Focal Therapy (FT) for prostate cancer is considered by many patients as well as an increasing number of urologists as an organ-preserving surgical technique with few side effects. However, there is no extensive evidence-based data for its effectiveness. FT is currently still regarded as a purely experimental treatment procedure. And what happens if the FT has failed?
The term "focal therapy" (FT) is actually a term encompassing a number of very different therapeutic approaches. All have in common organ preservation so that only the tumor is approached and the surrounding healthy tissue is spared. These include high-intensity focused ultrasound (HIFU), cryotherapy, photodynamic therapy (PDT), vascular targeted photodynamic therapy (VTP) and irreversible electroporation (IRE).
In HIFU, highly intensive ultrasound waves trigger hyperthermia in the tumor tissue, which ultimately leads to maximum destruction of the tumor. Cryotherapy, on the other hand, uses cryoprobes through which liquid argon is introduced into the tumor, which then becomes "frozen" and necrotic. Photodynamic therapy uses light-sensitive dyes that become active after stimulation with laser light and trigger hypoxia and vasoconstriction in the tumor to kill it. Finally, in IRE, doctors use high electrical voltages to damage the degenerative cells.

> _Brief 1_
Answer these questions about the focal therapy text:
(a) How is focal therapy currently still regarded?
(b) What do all the therapeutic approaches covered by the term "focal therapy" have in common?
(c) In cryotherapy, what is introduced into the tumor through the cryoprobes?
> _Brief 2_
Write the next part of the focal therapy text, picking up right after its last sentence.

[Pixel coordinate grounding data]
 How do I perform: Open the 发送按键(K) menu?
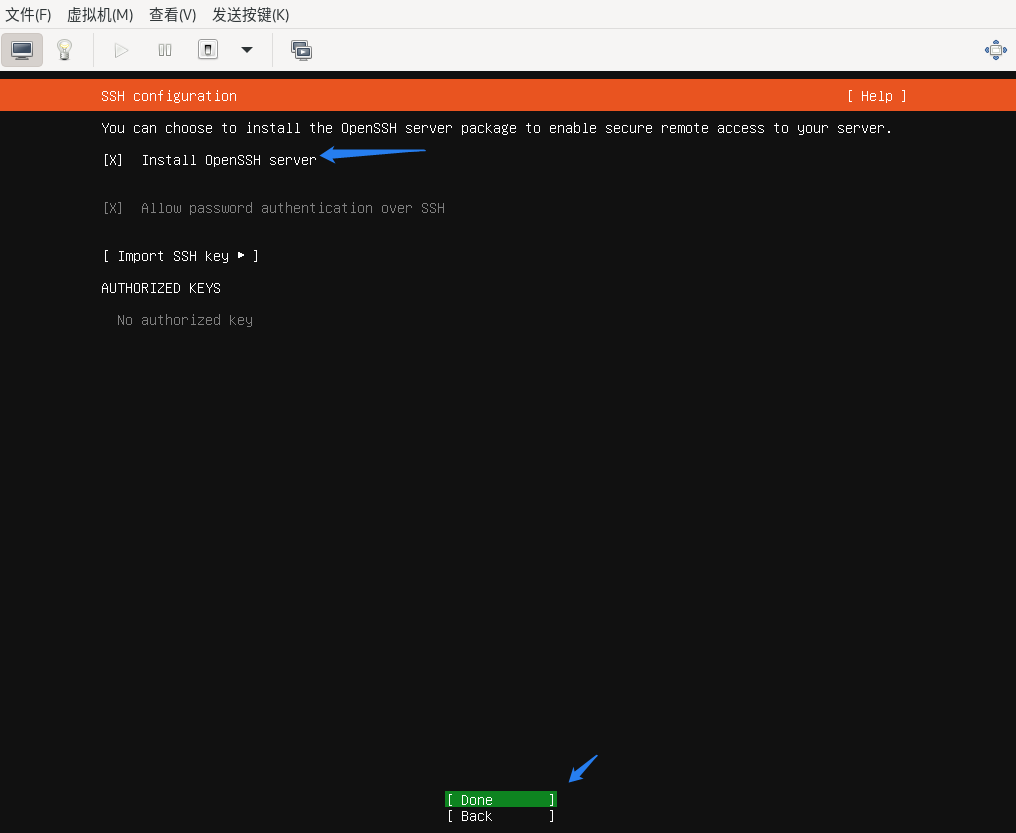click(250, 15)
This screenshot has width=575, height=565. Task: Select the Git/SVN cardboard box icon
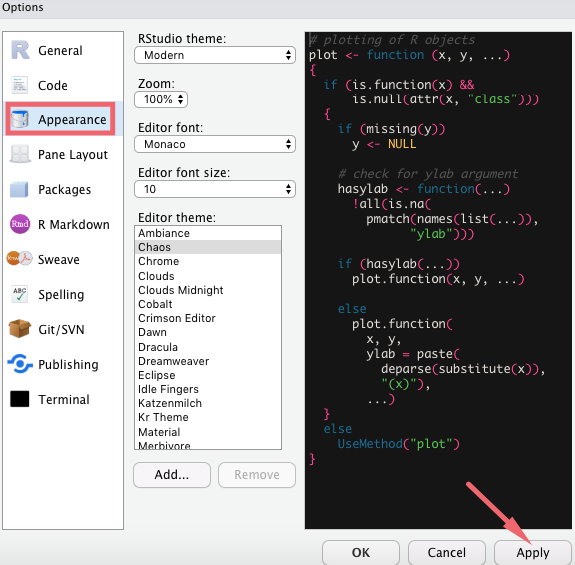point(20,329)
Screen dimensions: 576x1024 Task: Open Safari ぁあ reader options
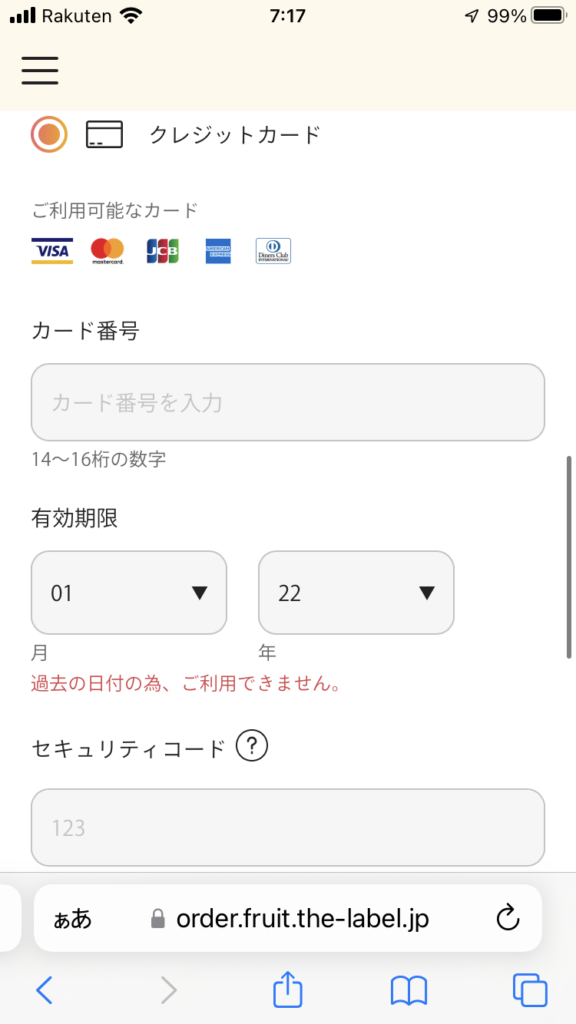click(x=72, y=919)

> _Written reply 1_
(a) As a purely experimental treatment procedure.
(b) Organ preservation: only the tumor is approached, and the surrounding healthy tissue is spared.
(c) Liquid argon.

> _Written reply 2_
The reason why FT, despite the still insufficient evidence, is already seeing growing popularity in everyday practice is that it focuses on the tumor while protecting the rest of the prostate. In fact, the success of FT cannot be dismissed, especially in comparison to radical prostatectomy.
Incontinence rates of < 2% or the occurrence of erectile dysfunction in only 5-20% of patients speak for themselves. Nevertheless, the current guidelines of the European Association of Urologists (EAU) also limit the euphoria over approach: FT is still an experimental therapy method, the use of which is not recommended outside of medical studies.
However, more and more patients are asking for this gentler prostate cancer treatment and more and more urologists are making this method available to a strictly selected group of patients. But what happens if the FT fails in the end and the patient has tumor progression?
Due to the limited data basis (several case series and only 1 RCT) for FT, neither studies nor expert consensus currently recommends how to deal with FT failure. For urologists, this ultimately means that they have to go on "thin ice" in terms of medical law.
Since Prostate-Specific Antigen (PSA) monitoring was not validated for FT, only imaging procedures and prostate biopsies remain every 6-12 months to check the success of the treatment. However, the literature shows that up to 25% of patients receive a positive biopsy during these follow-ups. In some cases, this is a new tumor focus, in others, however, it is a "forgotten" tumor of the primary outbreak.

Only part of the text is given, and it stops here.